A Humument started life around noon on the 5th of November 1966 at a propitious place. Austin’s Furniture Repository stood on Peckham Rye, where William Blake saw his first angels and which Van Gogh must have passed once or twice on his way to Lewisham.

As usual on a Saturday morning Ron Kitaj and I were prowling the huge warehouse in search of bargains. When we arrived at the racks of cheap and dusty books left over from house clearances I boasted to Ron that if I took the first one that cost threepence I could make it serve a serious long-term project. My eye quickly chanced on a yellow book with the tempting title A Human Document. Looking inside we found it had the fateful price. ‘If it’s a dime,’ said Ron ‘then that’s your book: and I’m your witness.’

It turned out to be a novel by someone that neither I nor my even more bookish companion had heard of, W. H. Mallock. The words ‘ninth printing’ above the date 1892 suggested, however, a certain popularity when it had been published by Chapman & Hall. Fortunately for me, as it turned out, Mallock’s stock had depreciated from three shillings and sixpence at the rate of a halfpenny a year to reach the requisite level.

Mallock was born in 1849 and after leaving Oxford started what promised to be a brilliant career with a rapturously received political satire The New Republic, followed by a stream of anti-socialist polemic and writings on religion as well as many novels. By his death in 1923 he had faded into somewhat embittered obscurity, his views and attitudes all but obsolete. His class prejudice and imperialist hauteur are well on view in A Human Document and his attitude toward Jews (though not untypical of the time) supplies the crux of its love story. For Mallock the adultery of its heroine Irma with Grenville somehow did not really count since her wealthy husband was Jewish.

These aspects of his literary persona assisted rather than impeded my scheme, as did his intelligence, immaculate prose, luxuriant vocabulary and wide range of allusion. In a way his complete lack of humour helped, for it is a pleasure to tease the odd joke out of a novel that contains almost none.

Like most projects that end up lasting a lifetime this had its germ in idle play at what then seemed to be the fringe of my activities. A liking for words plus the related influences of William Burroughs and John Cage with their use of chance had led me into casual experiments with partly obliterated texts, mostly in the columns of The Spectator. By the date of the encounter with Mallock I had already begun to toy with the idea of treating a book in the same fashion.

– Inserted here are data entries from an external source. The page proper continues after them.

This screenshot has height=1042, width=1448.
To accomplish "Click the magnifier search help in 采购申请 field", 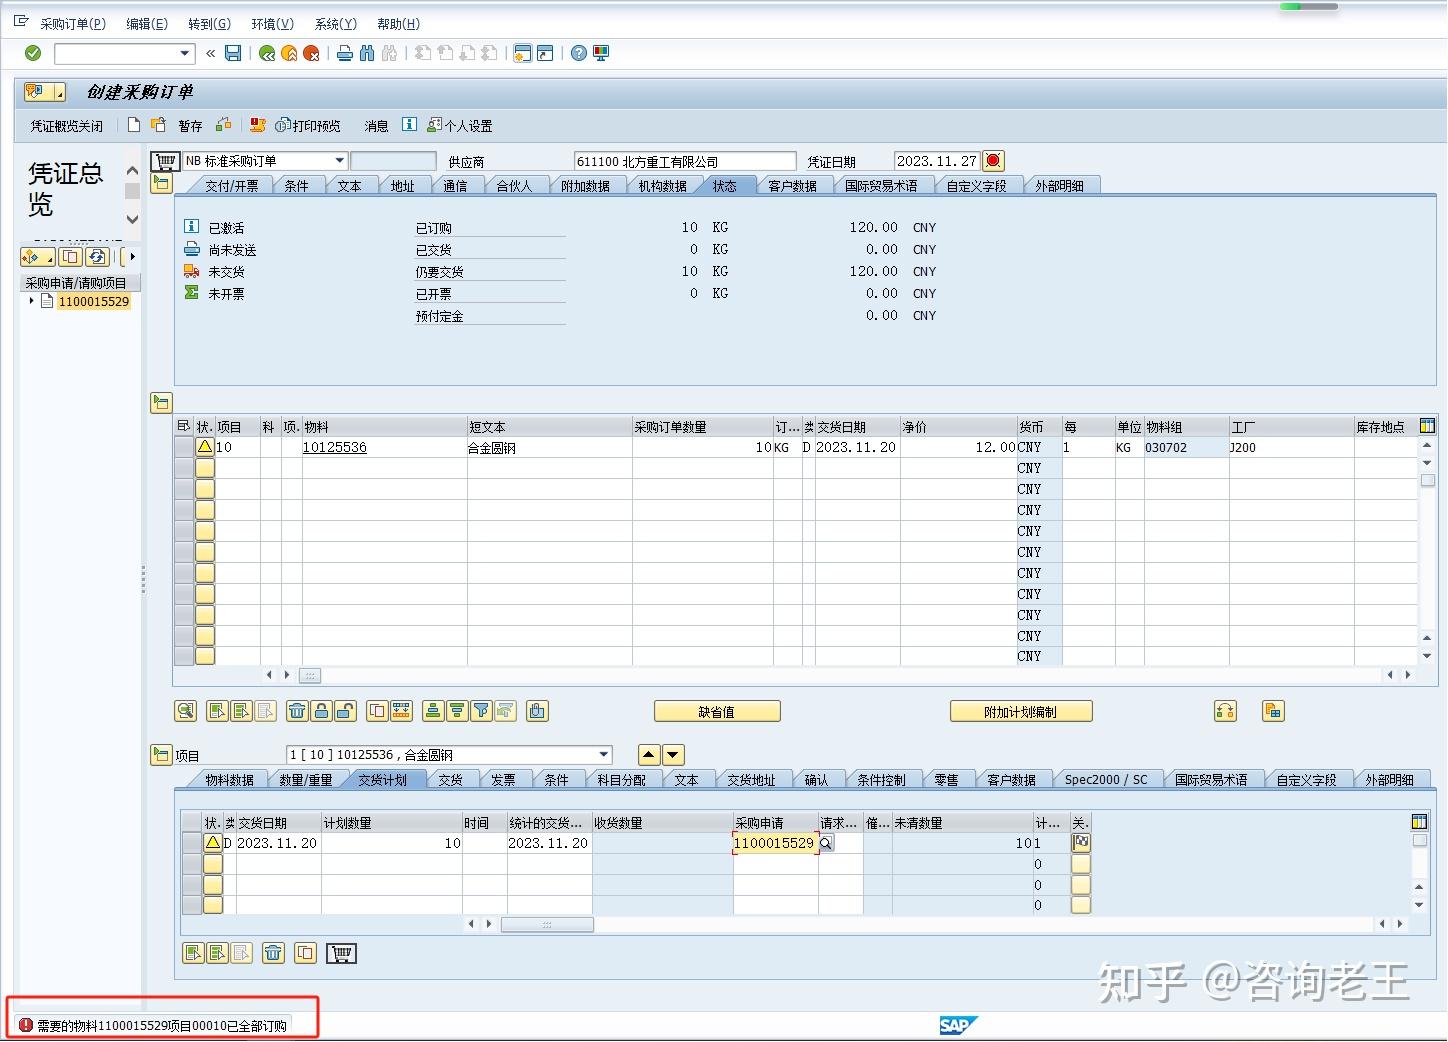I will (x=825, y=843).
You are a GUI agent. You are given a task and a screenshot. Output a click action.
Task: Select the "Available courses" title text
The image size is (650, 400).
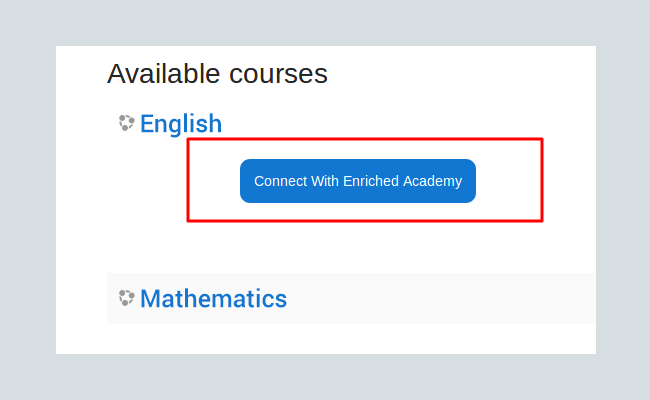pos(217,74)
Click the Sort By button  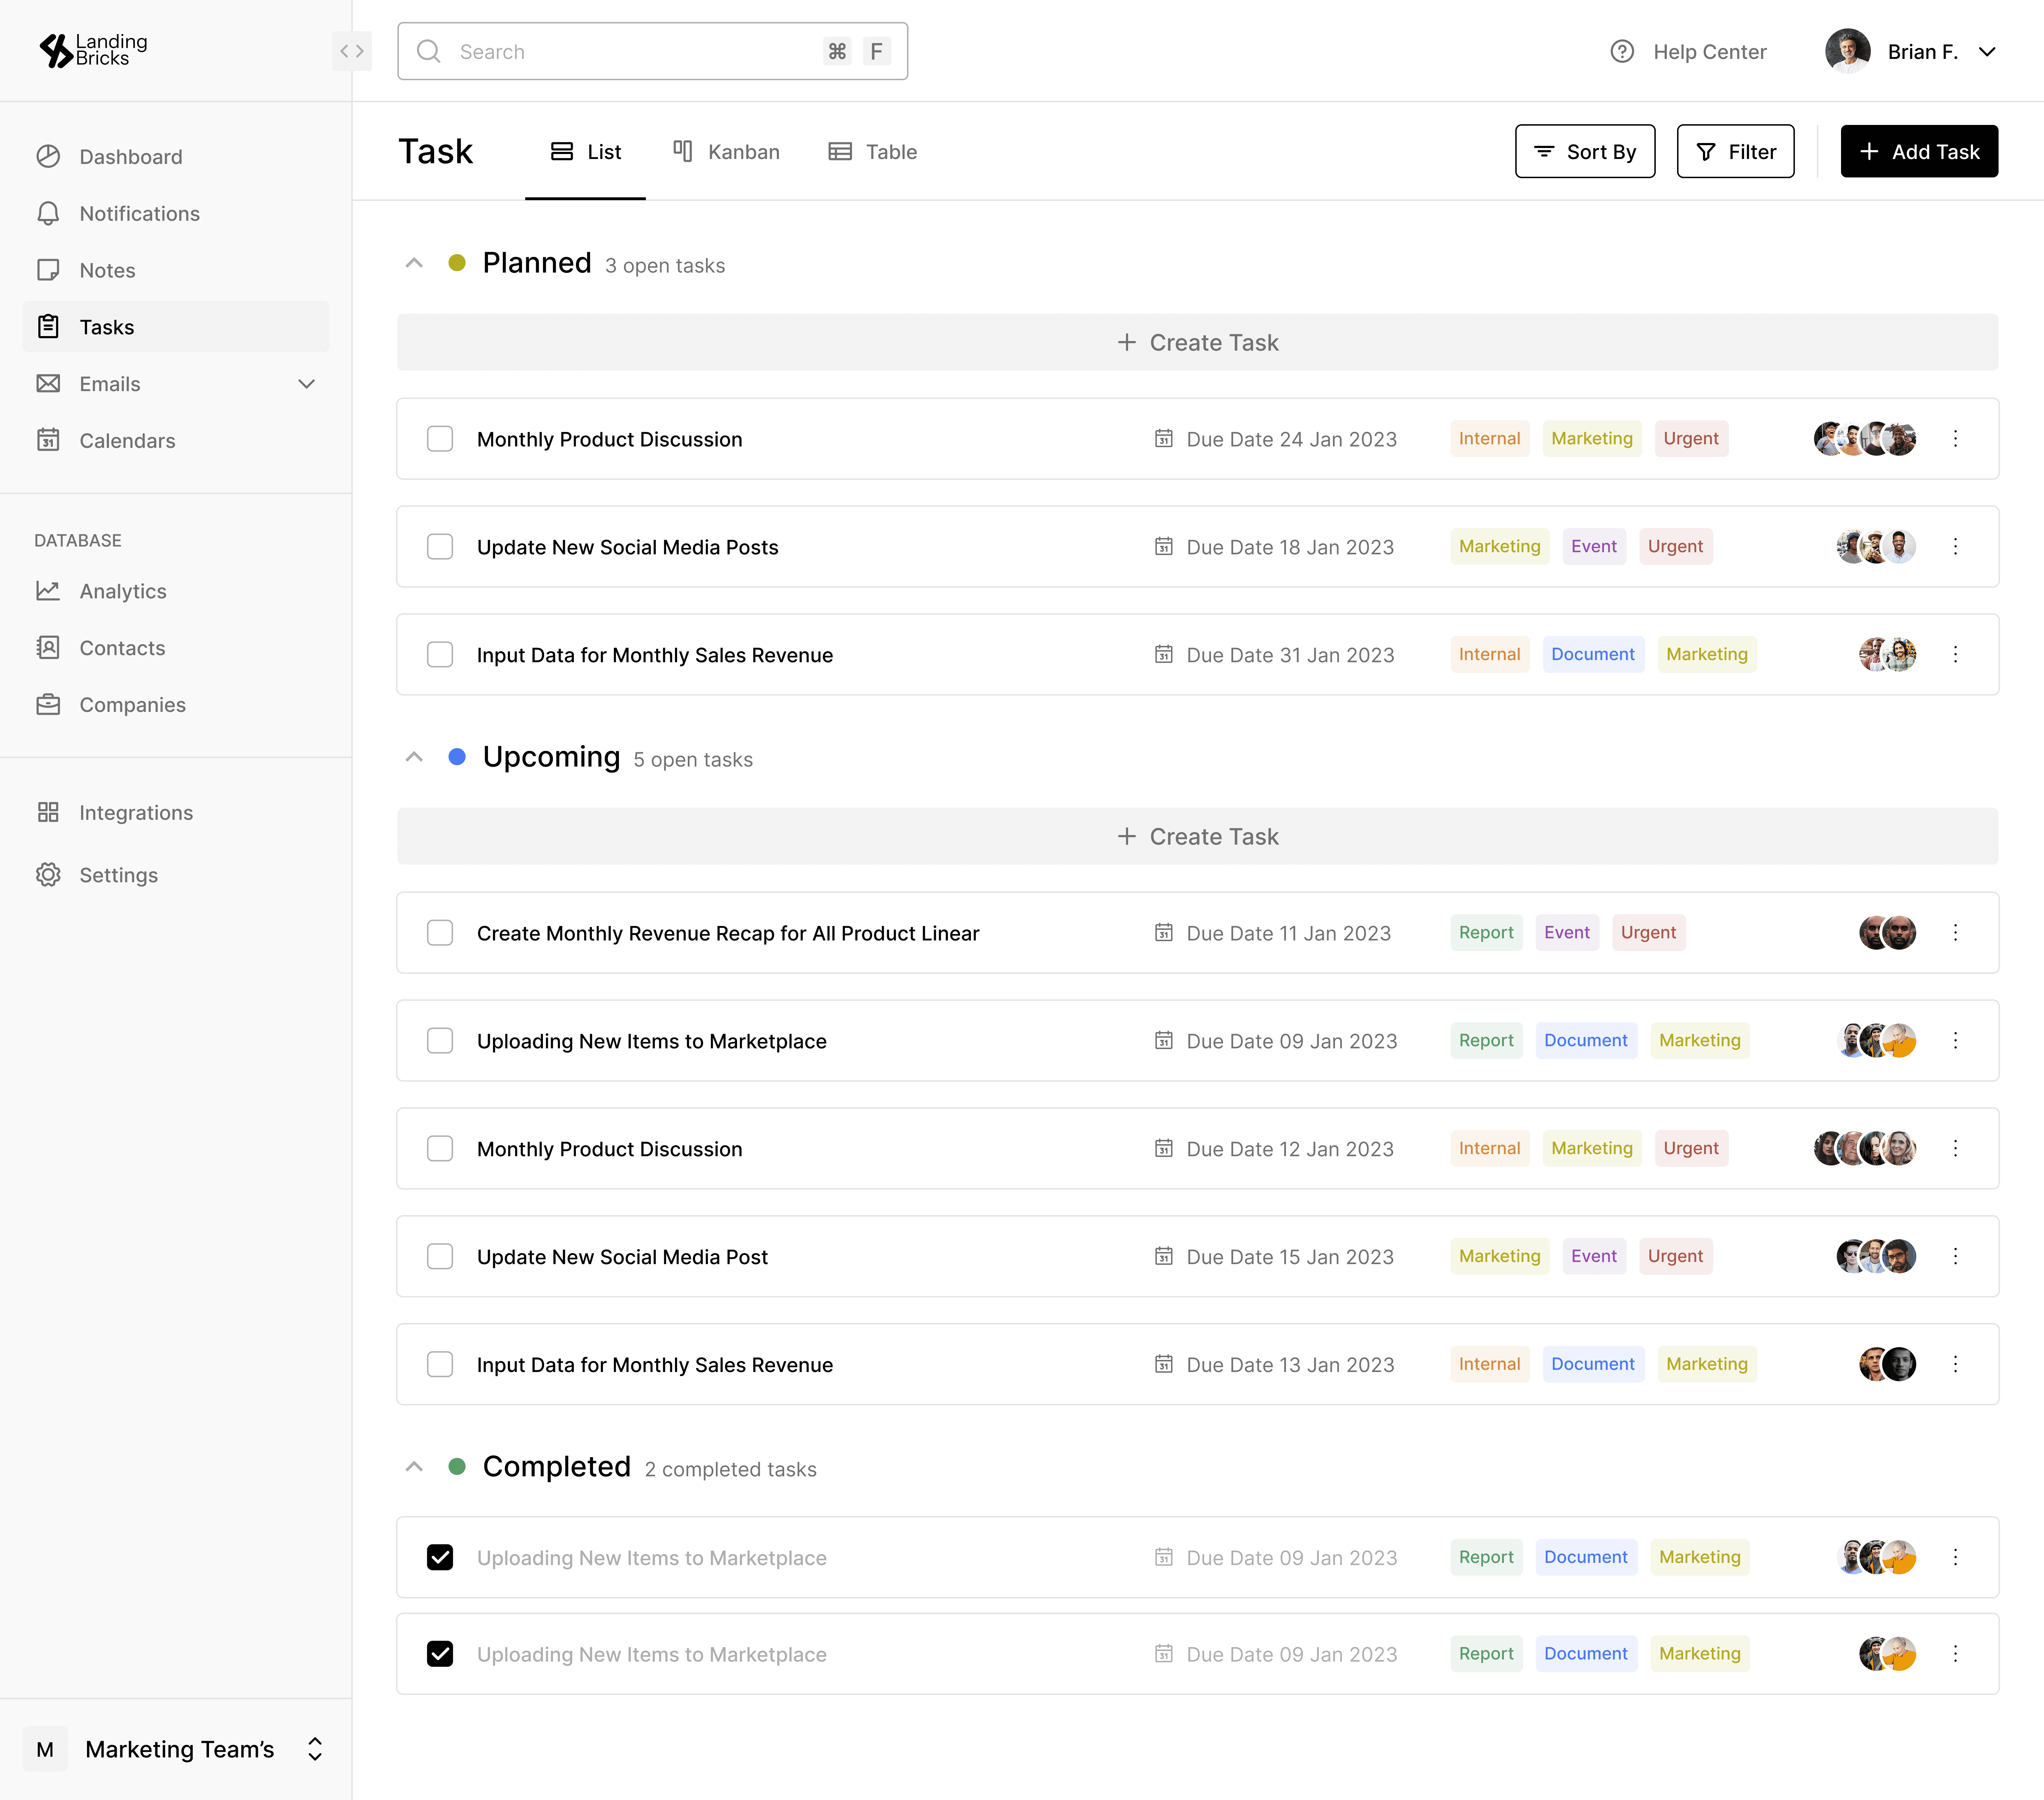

Now the die was cast, the dice thrown: chance had become choice and a notion grown into an idea.

Once I had got my prize home I was excited to find that page after randomly opened page revealed that I had indeed stumbled upon a treasure. In my eagerness of darting here and there I somehow omitted to read the novel as an ordered story and, though in some sense I almost know the whole of it by heart, I have to this day never read it properly from beginning to end. Nonetheless, from that time on, whenever I have had a problem of providing a text for some artistic purpose, be it grave or trivial, I turn to Mallock first.

It was while I was experimenting with ways of combining pages that the book’s christening took place, again by a chance discovery. By folding one page in half and turning it back to reveal half of the following page, the running title at the top abridged itself to A HUMUMENT, an earthy word with echoes of humanity and monument as well as a sense of something hewn; or exhumed to end up in the muniment rooms of the archived world. I like even the effortful sound of it, pronounced as I prefer, HEW-MEW-MENT.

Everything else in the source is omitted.